**Exercise goal**
Transcribe every record exactly.

**Data under study**
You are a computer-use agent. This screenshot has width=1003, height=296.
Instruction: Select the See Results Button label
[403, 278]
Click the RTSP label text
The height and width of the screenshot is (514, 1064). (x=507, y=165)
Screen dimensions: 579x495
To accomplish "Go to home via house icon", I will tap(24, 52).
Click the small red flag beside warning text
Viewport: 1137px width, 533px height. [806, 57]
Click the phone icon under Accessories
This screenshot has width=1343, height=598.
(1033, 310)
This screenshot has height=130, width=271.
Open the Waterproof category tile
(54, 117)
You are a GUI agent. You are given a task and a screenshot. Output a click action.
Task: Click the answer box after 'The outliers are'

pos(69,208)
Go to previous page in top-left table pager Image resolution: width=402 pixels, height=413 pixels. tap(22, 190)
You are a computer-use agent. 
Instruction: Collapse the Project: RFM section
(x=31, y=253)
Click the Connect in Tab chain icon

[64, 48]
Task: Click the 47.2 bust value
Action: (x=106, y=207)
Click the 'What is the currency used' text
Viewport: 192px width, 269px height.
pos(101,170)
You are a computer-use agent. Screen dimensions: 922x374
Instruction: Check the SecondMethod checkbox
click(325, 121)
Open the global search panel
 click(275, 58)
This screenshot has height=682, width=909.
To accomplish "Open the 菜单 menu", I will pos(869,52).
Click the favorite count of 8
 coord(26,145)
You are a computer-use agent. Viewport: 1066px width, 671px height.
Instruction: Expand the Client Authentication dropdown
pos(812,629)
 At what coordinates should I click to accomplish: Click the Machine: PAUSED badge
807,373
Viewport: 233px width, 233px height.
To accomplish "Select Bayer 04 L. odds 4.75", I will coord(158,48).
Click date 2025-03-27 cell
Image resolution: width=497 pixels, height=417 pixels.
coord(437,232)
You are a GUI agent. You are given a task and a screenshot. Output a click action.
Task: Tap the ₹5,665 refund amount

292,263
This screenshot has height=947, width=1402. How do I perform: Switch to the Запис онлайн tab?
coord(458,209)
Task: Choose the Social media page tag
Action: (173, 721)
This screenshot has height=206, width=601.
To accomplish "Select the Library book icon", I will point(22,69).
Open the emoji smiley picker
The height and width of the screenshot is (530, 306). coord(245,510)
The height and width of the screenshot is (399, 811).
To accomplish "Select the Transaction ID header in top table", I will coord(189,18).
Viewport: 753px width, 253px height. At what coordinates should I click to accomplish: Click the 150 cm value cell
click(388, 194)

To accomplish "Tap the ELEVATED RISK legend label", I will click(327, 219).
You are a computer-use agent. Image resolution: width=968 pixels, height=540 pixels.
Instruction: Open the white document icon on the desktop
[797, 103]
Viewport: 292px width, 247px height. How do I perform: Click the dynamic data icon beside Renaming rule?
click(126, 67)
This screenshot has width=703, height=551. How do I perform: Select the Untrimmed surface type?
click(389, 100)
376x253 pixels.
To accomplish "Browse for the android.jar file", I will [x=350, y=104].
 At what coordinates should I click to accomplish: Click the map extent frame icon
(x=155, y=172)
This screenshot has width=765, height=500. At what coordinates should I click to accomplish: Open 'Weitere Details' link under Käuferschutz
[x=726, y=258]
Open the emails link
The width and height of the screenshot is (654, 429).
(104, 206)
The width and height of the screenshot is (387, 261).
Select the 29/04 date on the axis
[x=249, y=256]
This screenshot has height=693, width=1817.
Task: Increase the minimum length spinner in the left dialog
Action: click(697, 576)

**Response below**
You are a computer-use agent. This screenshot has width=1003, height=296.
Instruction: Select the See Results Button label
[403, 278]
Click the RTSP label text
The height and width of the screenshot is (514, 1064). (x=507, y=165)
Screen dimensions: 579x495
To accomplish "Go to home via house icon", I will tap(24, 52).
Click the small red flag beside warning text
Viewport: 1137px width, 533px height. [806, 57]
Click the phone icon under Accessories
This screenshot has width=1343, height=598.
(1033, 310)
This screenshot has height=130, width=271.
Open the Waterproof category tile
(54, 117)
You are a GUI agent. You are given a task and a screenshot. Output a click action.
Task: Click the answer box after 'The outliers are'

pos(69,208)
Go to previous page in top-left table pager Image resolution: width=402 pixels, height=413 pixels. tap(22, 190)
You are a computer-use agent. 
Instruction: Collapse the Project: RFM section
(x=31, y=253)
Click the Connect in Tab chain icon

[64, 48]
Task: Click the 47.2 bust value
Action: (x=106, y=207)
Click the 'What is the currency used' text
Viewport: 192px width, 269px height.
pos(101,170)
You are a computer-use agent. Screen dimensions: 922x374
Instruction: Check the SecondMethod checkbox
click(325, 121)
Open the global search panel
 click(275, 58)
This screenshot has height=682, width=909.
To accomplish "Open the 菜单 menu", I will pos(869,52).
Click the favorite count of 8
 coord(26,145)
You are a computer-use agent. Viewport: 1066px width, 671px height.
Instruction: Expand the Client Authentication dropdown
pos(812,629)
 At what coordinates should I click to accomplish: Click the Machine: PAUSED badge
807,373
Viewport: 233px width, 233px height.
To accomplish "Select Bayer 04 L. odds 4.75", I will coord(158,48).
Click date 2025-03-27 cell
Image resolution: width=497 pixels, height=417 pixels.
coord(437,232)
You are a GUI agent. You are given a task and a screenshot. Output a click action.
Task: Tap the ₹5,665 refund amount

292,263
This screenshot has height=947, width=1402. How do I perform: Switch to the Запис онлайн tab?
coord(458,209)
Task: Choose the Social media page tag
Action: (173, 721)
This screenshot has height=206, width=601.
To accomplish "Select the Library book icon", I will point(22,69).
Open the emoji smiley picker
The height and width of the screenshot is (530, 306). coord(245,510)
The height and width of the screenshot is (399, 811).
To accomplish "Select the Transaction ID header in top table", I will coord(189,18).
Viewport: 753px width, 253px height. At what coordinates should I click to accomplish: Click the 150 cm value cell
click(388, 194)

To accomplish "Tap the ELEVATED RISK legend label", I will click(327, 219).
You are a computer-use agent. Image resolution: width=968 pixels, height=540 pixels.
Instruction: Open the white document icon on the desktop
[797, 103]
Viewport: 292px width, 247px height. How do I perform: Click the dynamic data icon beside Renaming rule?
click(126, 67)
This screenshot has width=703, height=551. How do I perform: Select the Untrimmed surface type?
click(389, 100)
376x253 pixels.
To accomplish "Browse for the android.jar file", I will [x=350, y=104].
 At what coordinates should I click to accomplish: Click the map extent frame icon
(x=155, y=172)
This screenshot has width=765, height=500. At what coordinates should I click to accomplish: Open 'Weitere Details' link under Käuferschutz
[x=726, y=258]
Open the emails link
The width and height of the screenshot is (654, 429).
(104, 206)
The width and height of the screenshot is (387, 261).
Select the 29/04 date on the axis
[x=249, y=256]
This screenshot has height=693, width=1817.
Task: Increase the minimum length spinner in the left dialog
Action: click(697, 576)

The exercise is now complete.